▶ [What the task asks]
Reproduce verbatim the stretch of entries from the line containing "At what coordinates should I click to accomplish: Switch" through the end of the entries, with both of those lines included.

▶ [Data in this exercise]

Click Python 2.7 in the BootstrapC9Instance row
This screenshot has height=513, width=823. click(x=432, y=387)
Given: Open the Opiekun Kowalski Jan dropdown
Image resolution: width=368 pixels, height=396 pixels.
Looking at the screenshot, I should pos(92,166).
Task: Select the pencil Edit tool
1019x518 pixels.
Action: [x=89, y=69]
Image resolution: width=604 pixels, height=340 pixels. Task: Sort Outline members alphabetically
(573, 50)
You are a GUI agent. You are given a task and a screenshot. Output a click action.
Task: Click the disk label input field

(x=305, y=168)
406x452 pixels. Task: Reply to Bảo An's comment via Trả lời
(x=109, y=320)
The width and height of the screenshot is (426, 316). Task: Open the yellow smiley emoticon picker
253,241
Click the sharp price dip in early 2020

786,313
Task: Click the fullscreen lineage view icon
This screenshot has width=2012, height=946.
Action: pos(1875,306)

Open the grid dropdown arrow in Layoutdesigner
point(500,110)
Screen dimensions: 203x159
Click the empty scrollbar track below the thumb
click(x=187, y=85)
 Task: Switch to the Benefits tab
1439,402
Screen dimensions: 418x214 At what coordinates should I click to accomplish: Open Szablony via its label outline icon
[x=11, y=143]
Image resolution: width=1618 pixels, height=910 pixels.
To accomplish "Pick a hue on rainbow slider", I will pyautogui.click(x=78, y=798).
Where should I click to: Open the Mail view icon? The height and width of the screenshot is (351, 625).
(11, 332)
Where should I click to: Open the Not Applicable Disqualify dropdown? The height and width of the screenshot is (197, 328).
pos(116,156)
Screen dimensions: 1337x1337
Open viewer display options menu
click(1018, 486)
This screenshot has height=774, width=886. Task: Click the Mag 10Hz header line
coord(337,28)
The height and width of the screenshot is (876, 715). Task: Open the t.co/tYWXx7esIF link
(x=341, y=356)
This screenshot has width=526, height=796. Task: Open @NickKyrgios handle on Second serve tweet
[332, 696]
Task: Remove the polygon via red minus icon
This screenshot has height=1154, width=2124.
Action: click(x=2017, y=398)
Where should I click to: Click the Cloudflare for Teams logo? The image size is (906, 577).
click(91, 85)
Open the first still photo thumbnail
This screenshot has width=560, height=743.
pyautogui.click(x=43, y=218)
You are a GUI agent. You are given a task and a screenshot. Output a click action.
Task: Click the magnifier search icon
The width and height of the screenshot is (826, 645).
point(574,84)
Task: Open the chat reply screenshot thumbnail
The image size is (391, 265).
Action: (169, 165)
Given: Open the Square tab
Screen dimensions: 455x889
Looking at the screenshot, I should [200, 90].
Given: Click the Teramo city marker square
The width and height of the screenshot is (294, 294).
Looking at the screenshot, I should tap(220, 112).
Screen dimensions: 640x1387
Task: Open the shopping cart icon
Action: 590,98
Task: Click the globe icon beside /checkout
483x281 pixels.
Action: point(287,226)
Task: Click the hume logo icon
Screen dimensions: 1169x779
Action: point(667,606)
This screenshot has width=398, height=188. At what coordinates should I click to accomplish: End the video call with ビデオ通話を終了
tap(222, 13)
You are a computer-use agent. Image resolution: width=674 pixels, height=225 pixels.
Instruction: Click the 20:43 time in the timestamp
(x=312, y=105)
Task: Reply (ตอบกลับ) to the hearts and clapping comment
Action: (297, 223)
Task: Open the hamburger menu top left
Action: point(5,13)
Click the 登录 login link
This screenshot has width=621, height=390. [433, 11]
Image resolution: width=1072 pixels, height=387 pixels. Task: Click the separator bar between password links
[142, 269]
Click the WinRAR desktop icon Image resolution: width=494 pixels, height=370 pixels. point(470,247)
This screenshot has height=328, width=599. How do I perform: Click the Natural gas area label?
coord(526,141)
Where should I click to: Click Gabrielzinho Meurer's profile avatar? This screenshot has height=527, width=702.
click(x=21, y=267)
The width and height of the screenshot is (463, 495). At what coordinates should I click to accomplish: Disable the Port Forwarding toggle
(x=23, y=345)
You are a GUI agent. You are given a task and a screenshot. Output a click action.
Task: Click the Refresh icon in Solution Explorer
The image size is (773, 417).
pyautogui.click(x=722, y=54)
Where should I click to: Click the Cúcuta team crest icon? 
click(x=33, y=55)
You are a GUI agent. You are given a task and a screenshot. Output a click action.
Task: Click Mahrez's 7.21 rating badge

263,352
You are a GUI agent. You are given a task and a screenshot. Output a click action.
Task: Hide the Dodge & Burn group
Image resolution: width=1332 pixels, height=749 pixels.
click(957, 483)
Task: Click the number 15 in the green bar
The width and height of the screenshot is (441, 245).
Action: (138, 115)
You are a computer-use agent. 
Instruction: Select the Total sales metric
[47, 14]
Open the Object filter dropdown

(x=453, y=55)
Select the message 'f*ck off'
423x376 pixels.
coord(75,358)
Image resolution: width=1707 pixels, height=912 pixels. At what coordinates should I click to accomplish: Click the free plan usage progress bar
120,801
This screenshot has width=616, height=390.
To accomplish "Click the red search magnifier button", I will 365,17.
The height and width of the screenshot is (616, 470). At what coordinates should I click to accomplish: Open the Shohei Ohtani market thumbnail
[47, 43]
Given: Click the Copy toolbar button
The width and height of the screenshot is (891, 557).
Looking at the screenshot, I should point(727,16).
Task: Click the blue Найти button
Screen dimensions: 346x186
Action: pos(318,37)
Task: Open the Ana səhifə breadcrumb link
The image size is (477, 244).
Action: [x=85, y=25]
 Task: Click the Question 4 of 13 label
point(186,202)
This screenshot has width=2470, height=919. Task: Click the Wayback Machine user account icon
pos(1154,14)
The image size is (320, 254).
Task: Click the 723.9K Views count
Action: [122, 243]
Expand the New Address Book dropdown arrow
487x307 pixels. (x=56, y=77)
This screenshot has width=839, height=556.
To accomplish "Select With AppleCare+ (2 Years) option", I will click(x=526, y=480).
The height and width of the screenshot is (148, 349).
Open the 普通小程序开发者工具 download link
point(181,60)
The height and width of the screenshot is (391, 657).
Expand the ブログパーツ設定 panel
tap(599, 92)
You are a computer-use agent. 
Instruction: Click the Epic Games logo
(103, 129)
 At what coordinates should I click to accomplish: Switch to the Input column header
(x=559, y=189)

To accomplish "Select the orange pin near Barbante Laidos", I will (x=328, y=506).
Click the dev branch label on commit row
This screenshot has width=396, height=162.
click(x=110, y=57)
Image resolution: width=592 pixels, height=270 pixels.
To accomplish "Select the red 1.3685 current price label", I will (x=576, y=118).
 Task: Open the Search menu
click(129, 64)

▶ [Solution for this problem]
 At what coordinates should I click to accomplish: Switch to the Input column header
(x=559, y=189)

To accomplish "Select the orange pin near Barbante Laidos", I will (x=328, y=506).
Click the dev branch label on commit row
This screenshot has width=396, height=162.
click(x=110, y=57)
Image resolution: width=592 pixels, height=270 pixels.
To accomplish "Select the red 1.3685 current price label", I will (x=576, y=118).
 Task: Open the Search menu
click(129, 64)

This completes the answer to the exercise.